_What the exercise asks:_ Pictures are to be left out, and every entry repeated exactly.

[[ Given information, beginning ]]

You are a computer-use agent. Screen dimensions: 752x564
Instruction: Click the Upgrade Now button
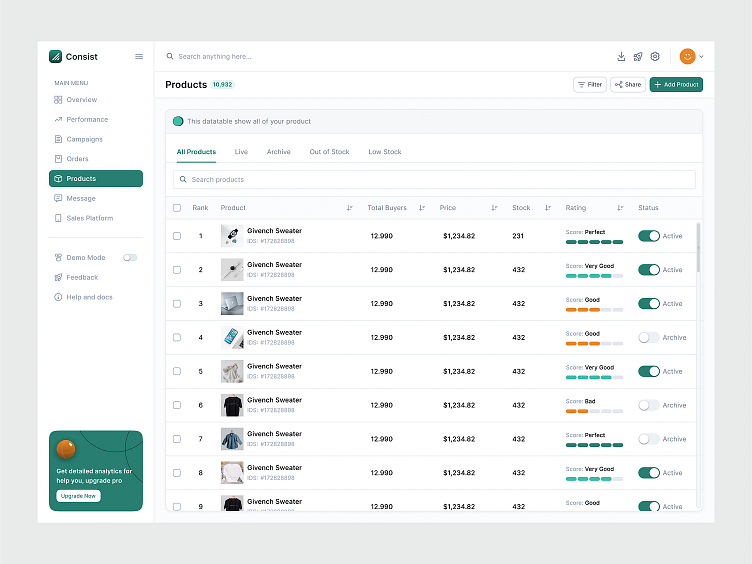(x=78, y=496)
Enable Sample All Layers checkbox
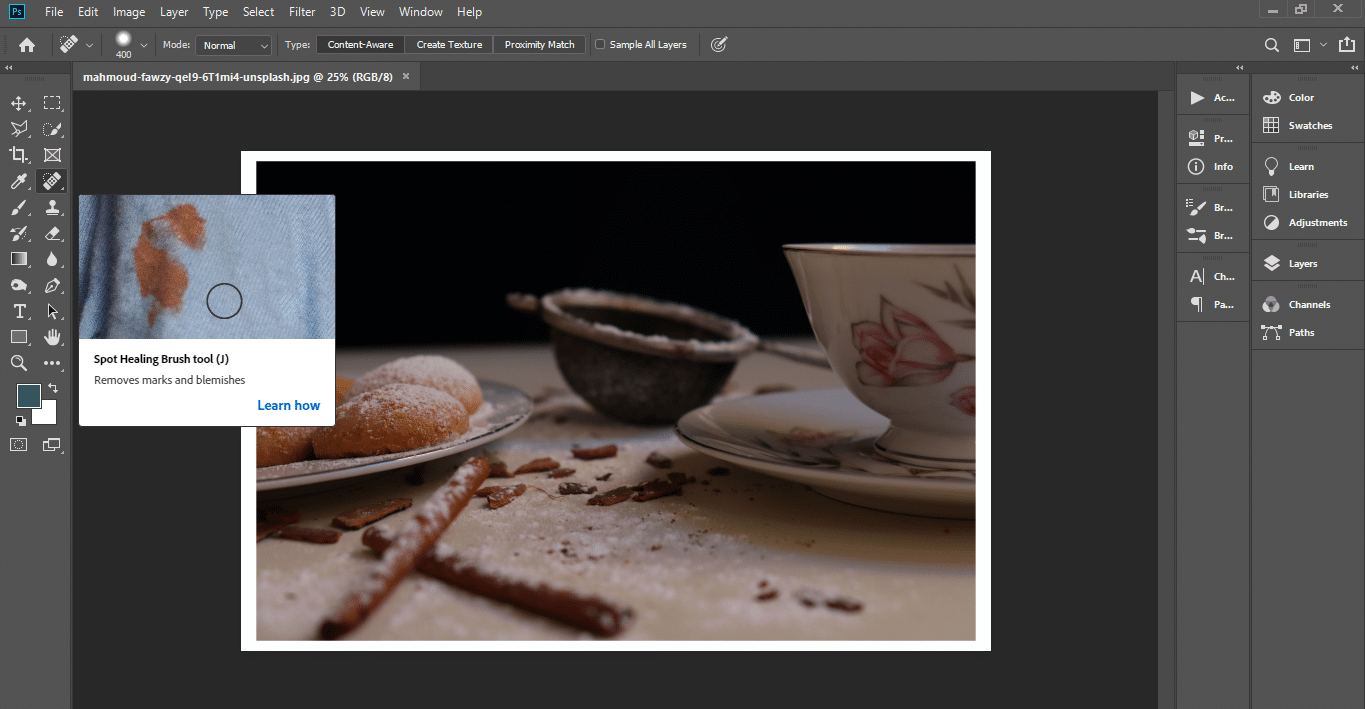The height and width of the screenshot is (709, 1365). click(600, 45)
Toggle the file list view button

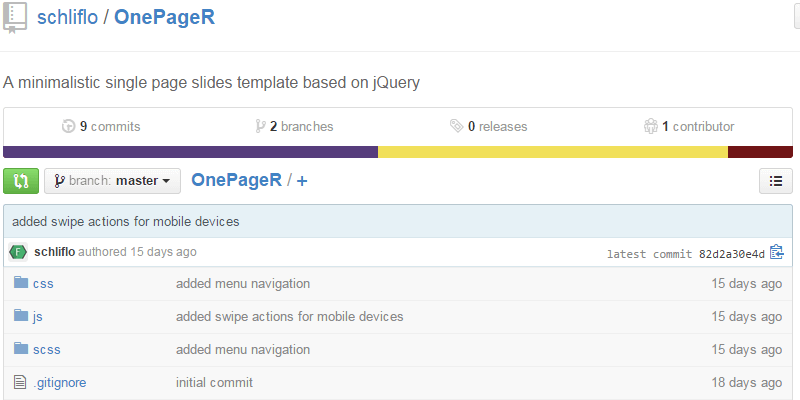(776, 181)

[[ Given information, end ]]

_Written answer:_
You are a computer-use agent. Screen dimensions: 752x564
Instruction: Click the Upgrade Now button
(x=78, y=496)
Enable Sample All Layers checkbox
The height and width of the screenshot is (709, 1365). click(600, 45)
Toggle the file list view button

(776, 181)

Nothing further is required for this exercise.